This oh-so-subtle messaging comes with an offer to Comcast customers, enticing them to switch to T-Mobile’s 5G internet service for $25 a month (provided you have a “qualifying voice line” ). It also underscores how important fixed wireless broadband is to T-Mobile as it looks to capitalize on its early lead in 5G and take a bite out of the cable company’s Internet business.

Part of T-Mobile’s interest in home internet is due to a condition of its acquisition of Sprint. In exchange for reducing competition from our wireless carriers, the company promised the FCC that by 2025 it would offer low-cost wireless Internet to half of the U.S. population. as a successful tool in attracting new customers and increasing the average revenue per account. That is financially speaking for ‘earning more money from you’.

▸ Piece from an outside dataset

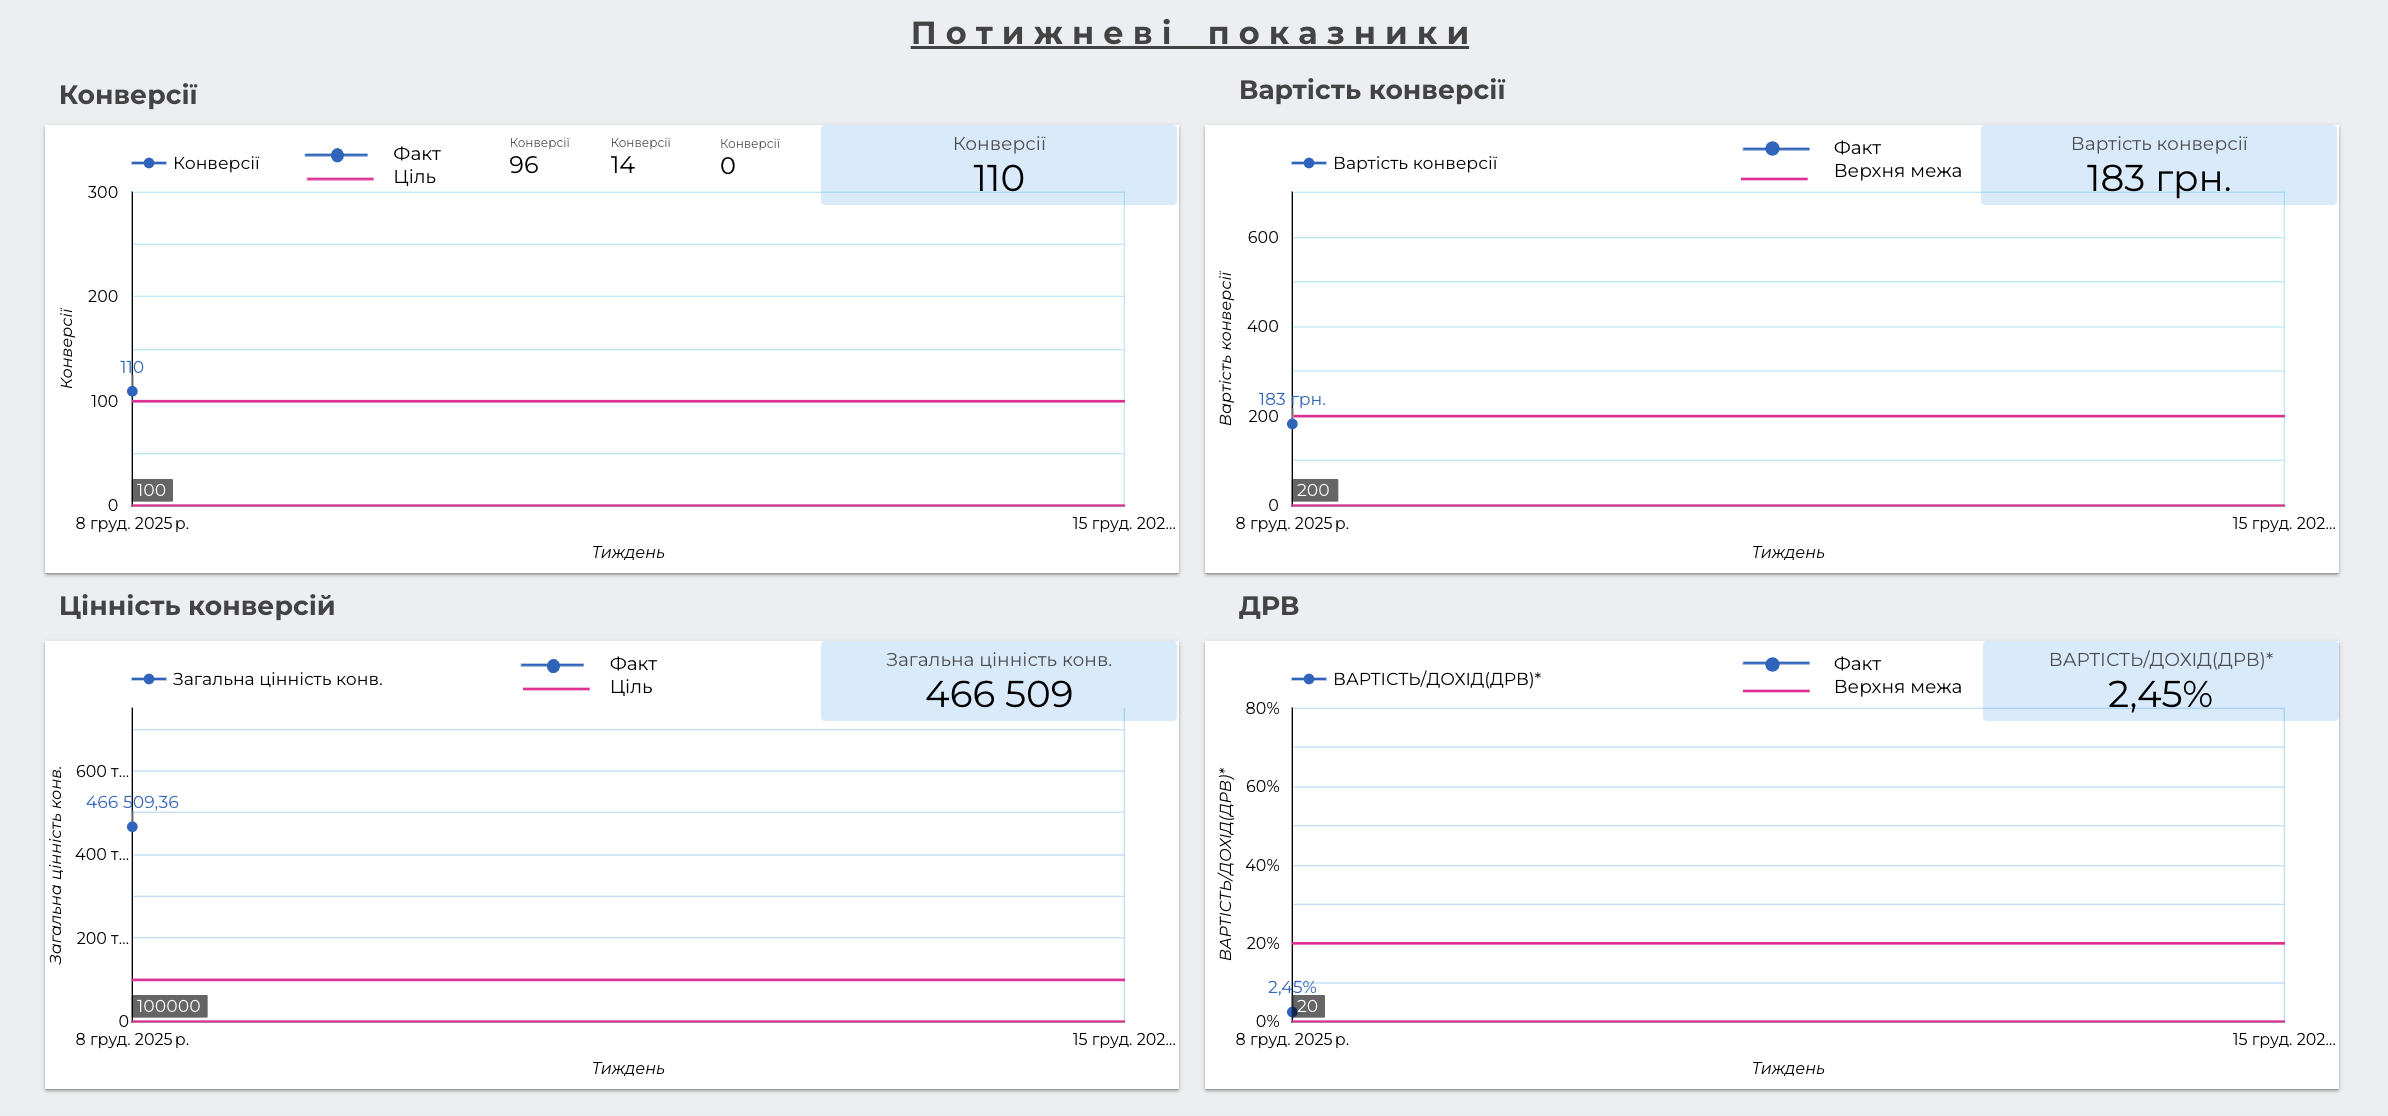The image size is (2388, 1116).
Task: Click the Факт legend marker in Цінність конверсій chart
Action: click(553, 666)
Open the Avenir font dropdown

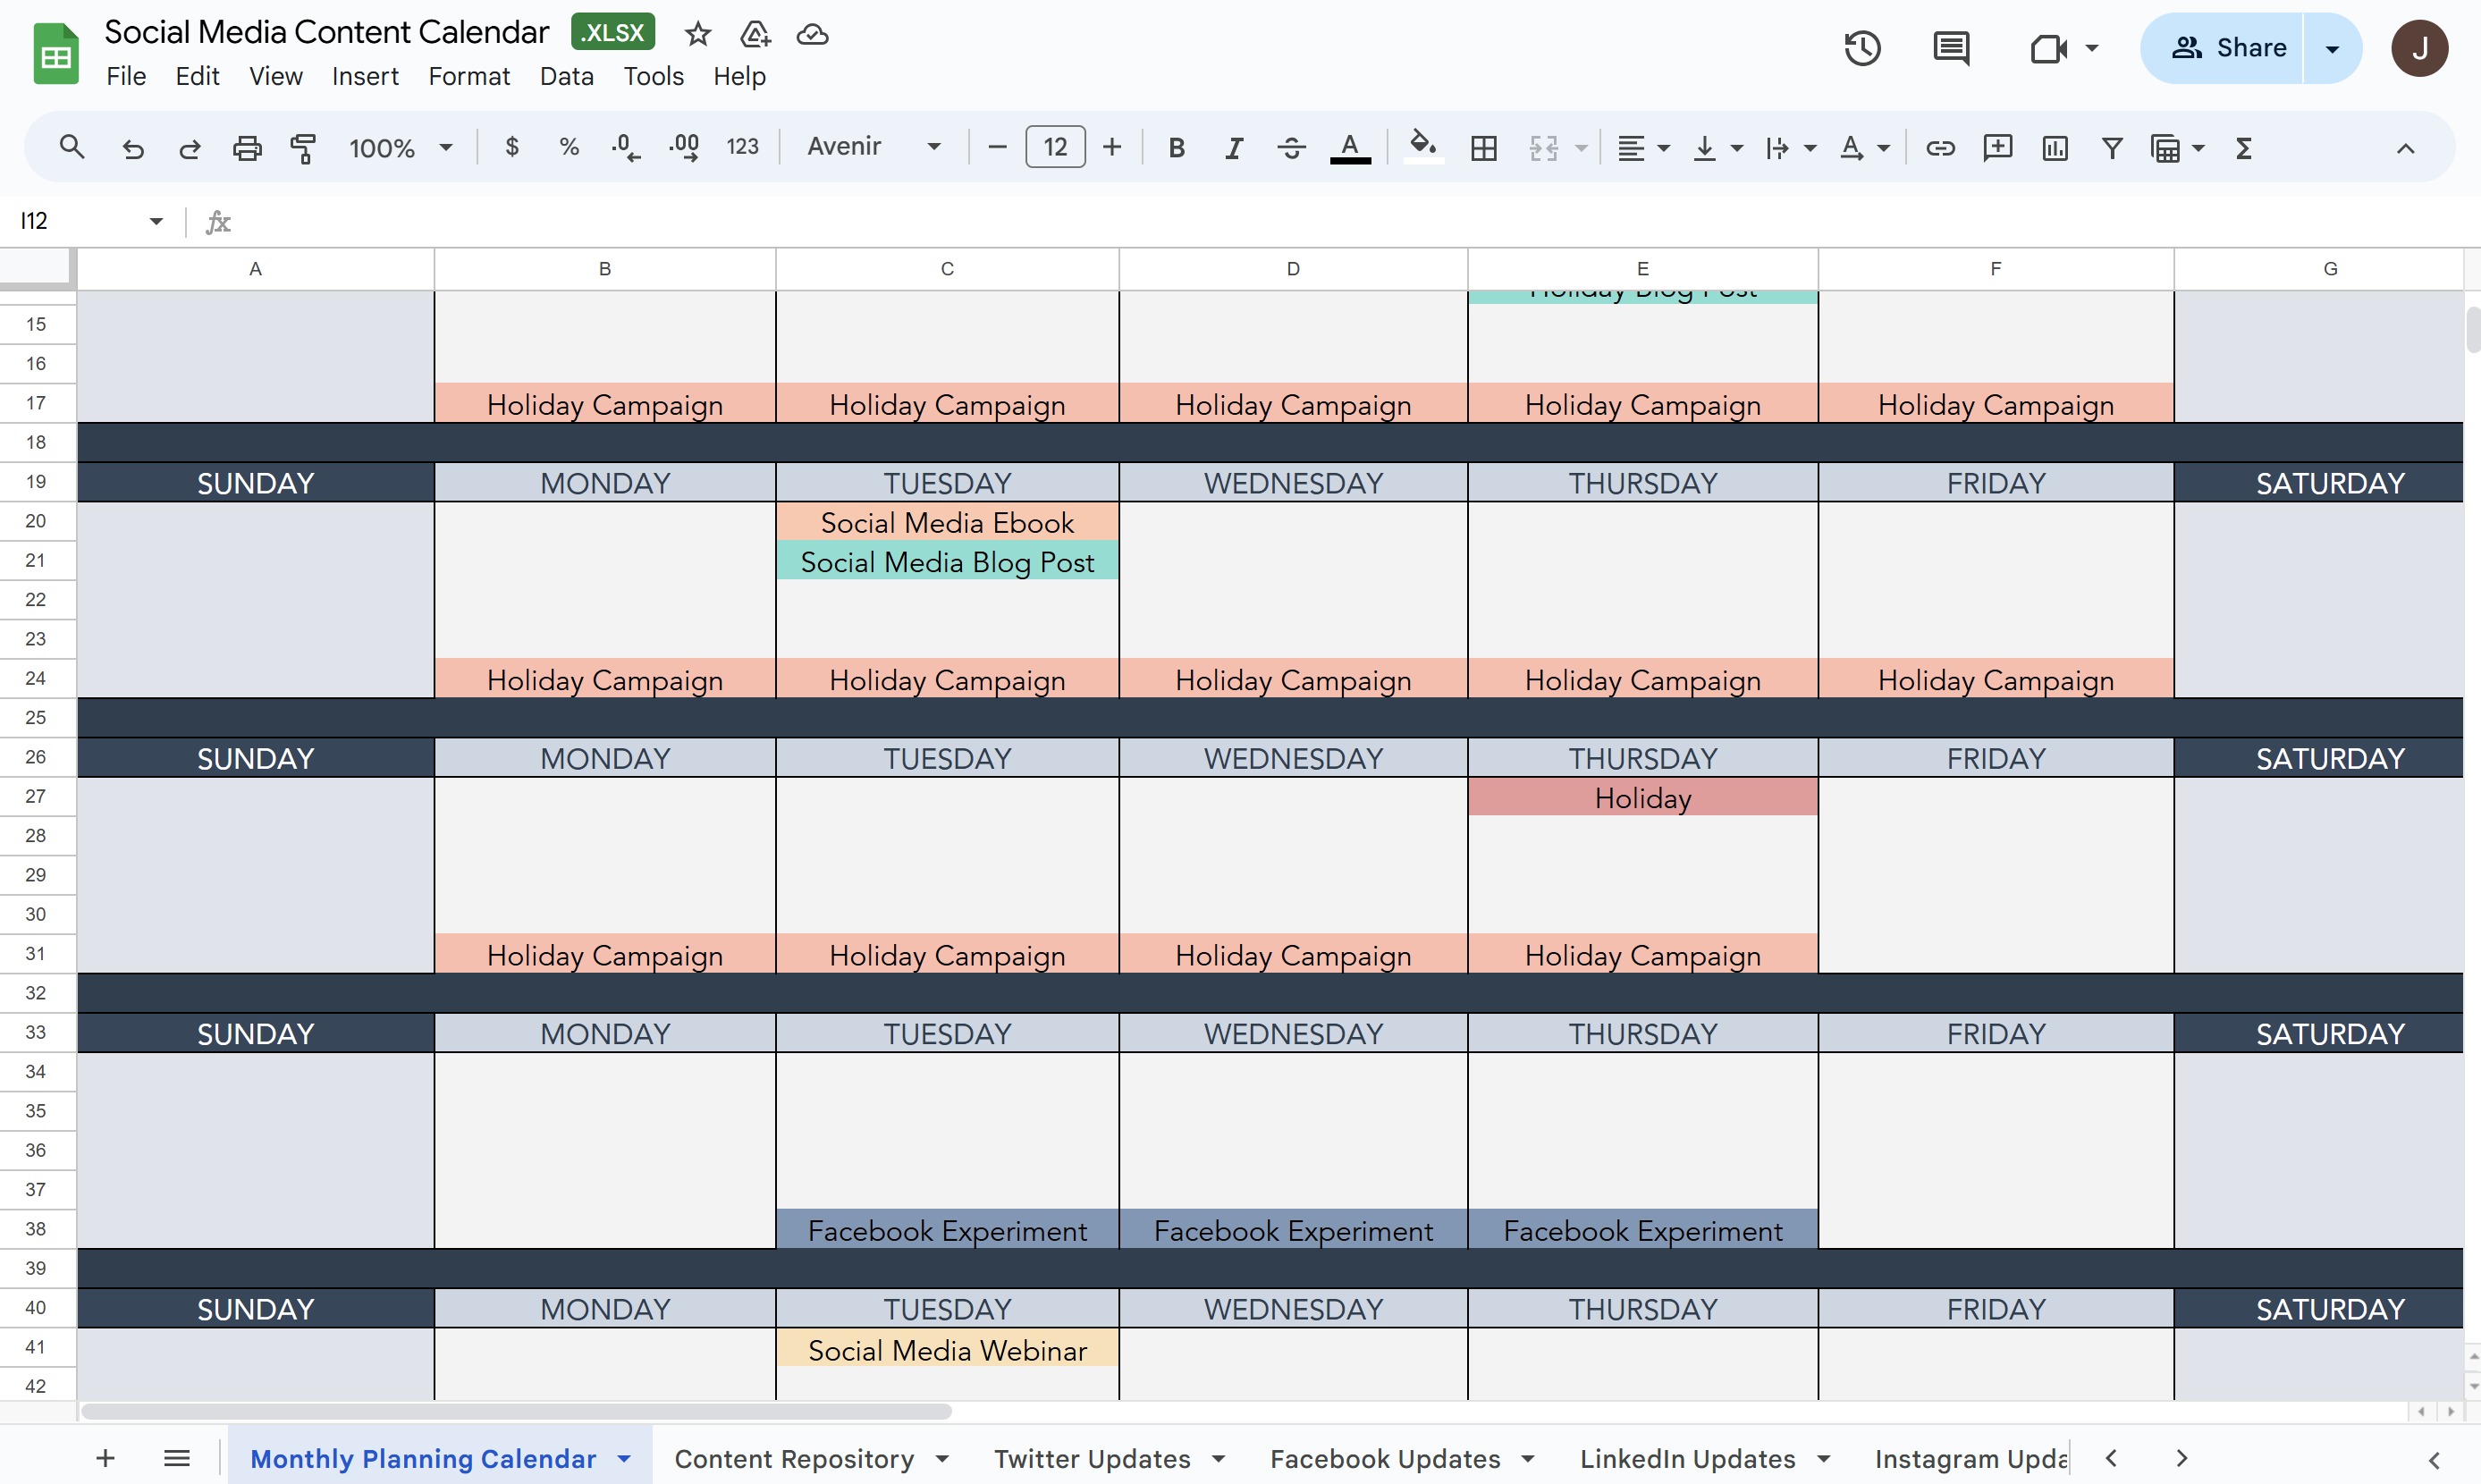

T-Mobile has targeted a particularly easy target in Comcast. For starters, Comcast’s wireless MVNO service runs on a competitor’s network: Verizon. Comcast is also, as T-Mobile likes to point out, consistently rated with a negative Net Promoter Score. Hating Comcast comes as naturally to most Americans as hating the Patriots.

At last count, T-Mobile had more than 2 million home internet customers, but there’s still a long way to go; the company hopes to have 7 to 8 million subscribers by 2025. And in our testing, 5G home internet showed promise, but ultimately was too unreliable where we tried. No amount of billboard trucks will save bad service.